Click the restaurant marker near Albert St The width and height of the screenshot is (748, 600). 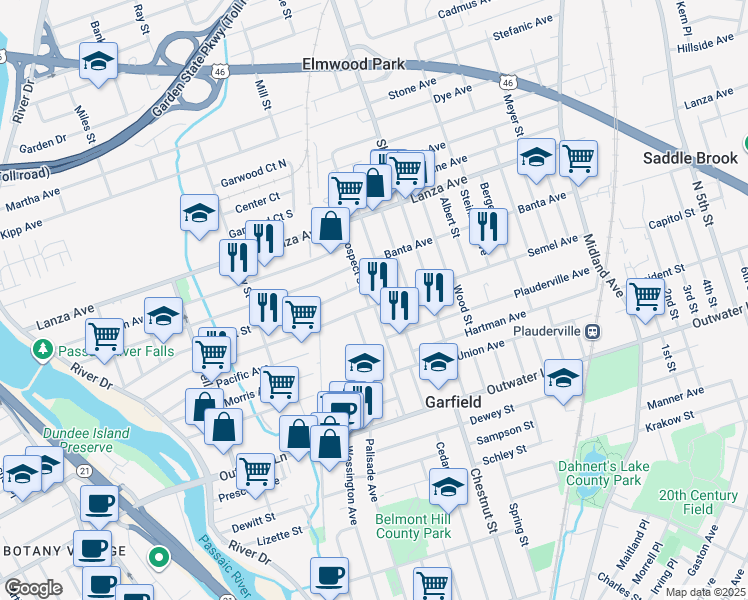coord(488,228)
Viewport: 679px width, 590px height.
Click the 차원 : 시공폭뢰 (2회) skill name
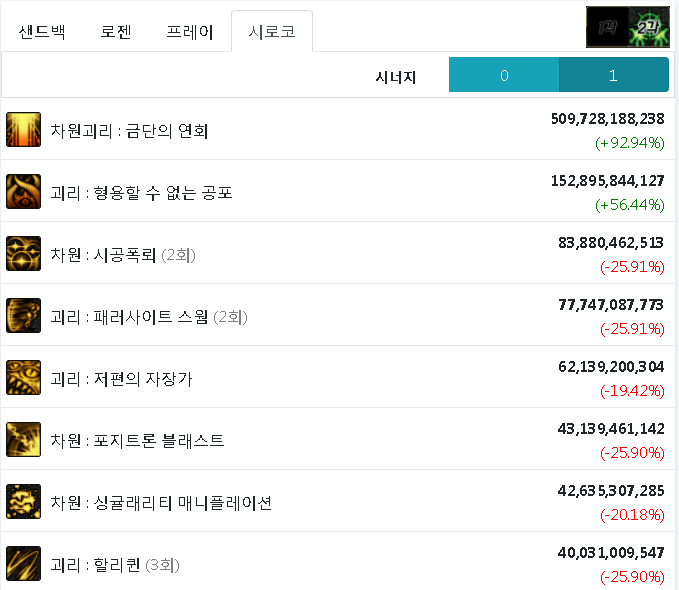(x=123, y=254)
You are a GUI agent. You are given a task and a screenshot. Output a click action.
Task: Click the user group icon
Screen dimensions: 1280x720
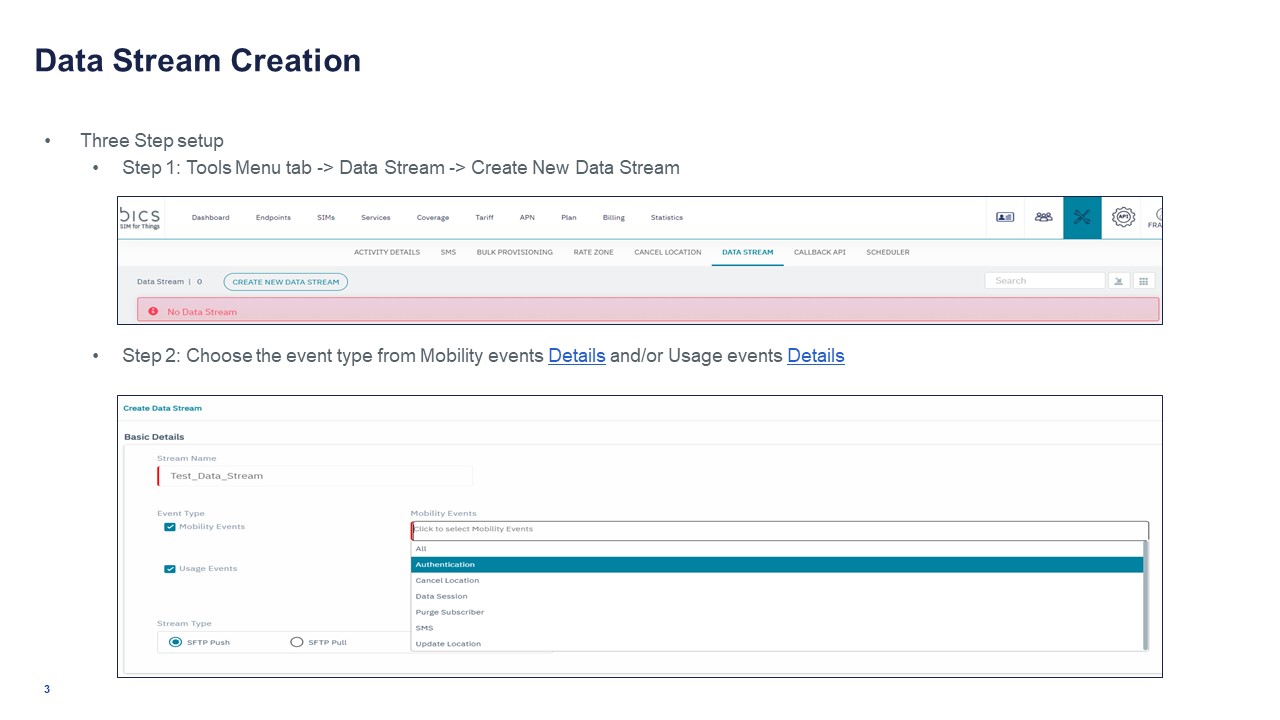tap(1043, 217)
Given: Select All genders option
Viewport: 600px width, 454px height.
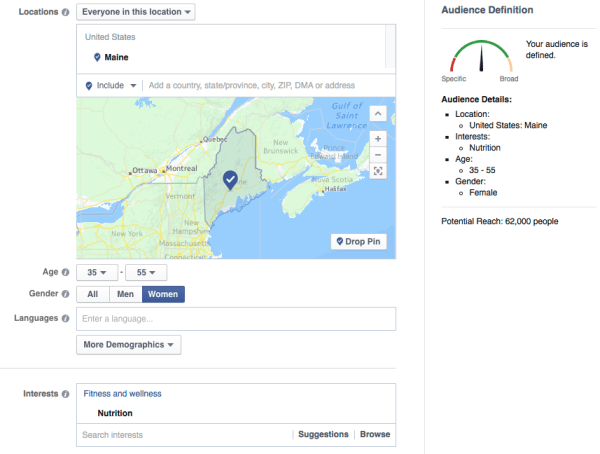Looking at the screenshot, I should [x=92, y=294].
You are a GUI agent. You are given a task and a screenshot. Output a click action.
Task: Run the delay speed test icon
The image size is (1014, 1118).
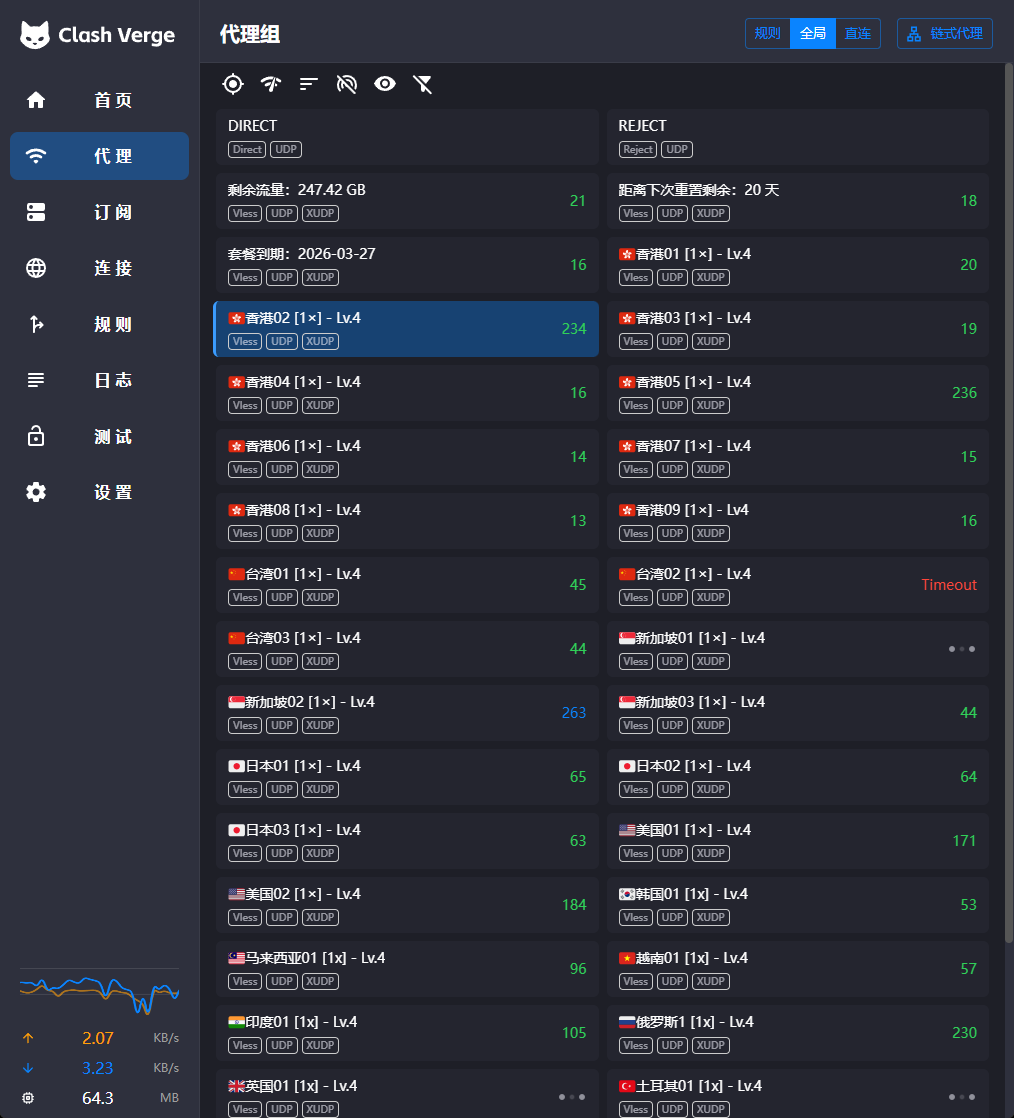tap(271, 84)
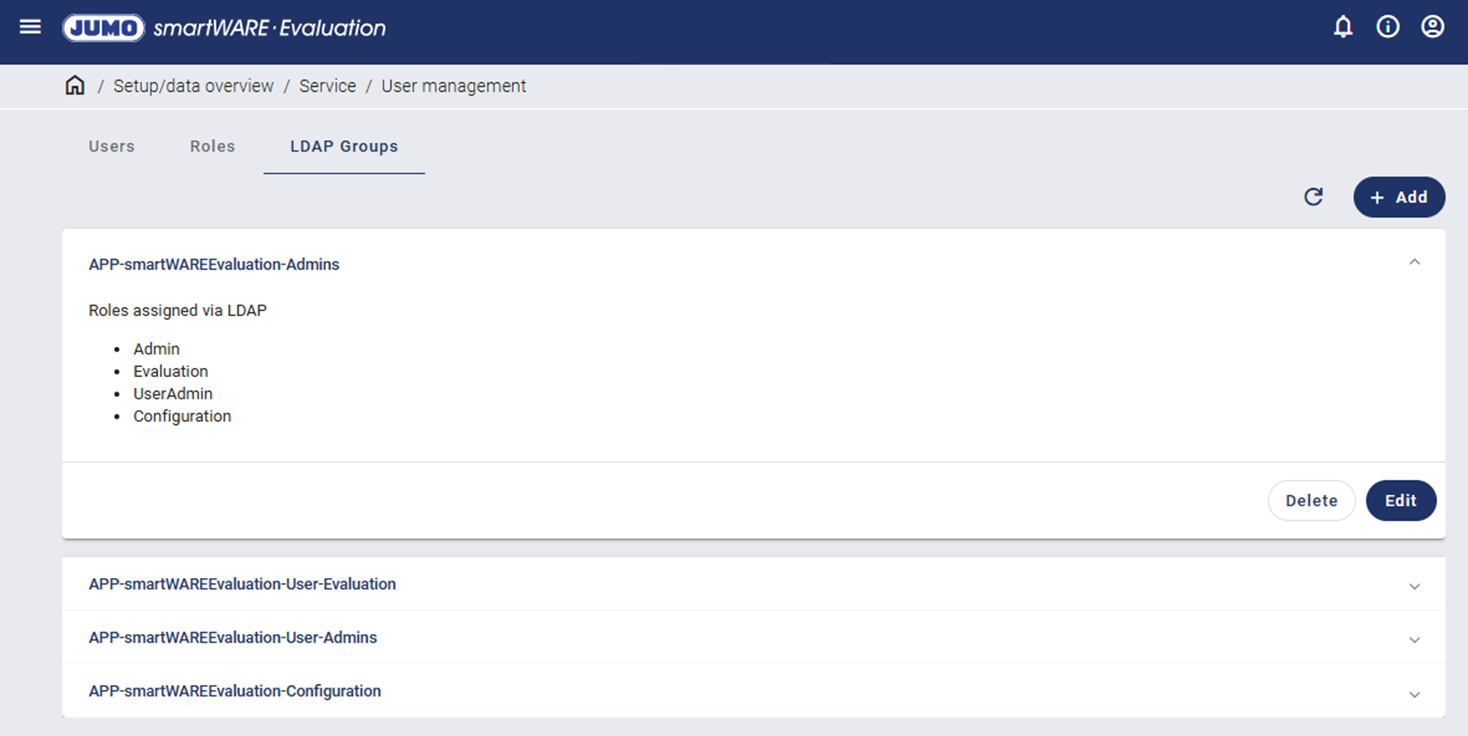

## Action item
Starting at the line that contains "Task: Run the delay speed test icon", transcribe each line through the last one of the entries above, exactly and without pictures.

## Written response
Task: Run the delay speed test icon
The image size is (1014, 1118).
tap(271, 84)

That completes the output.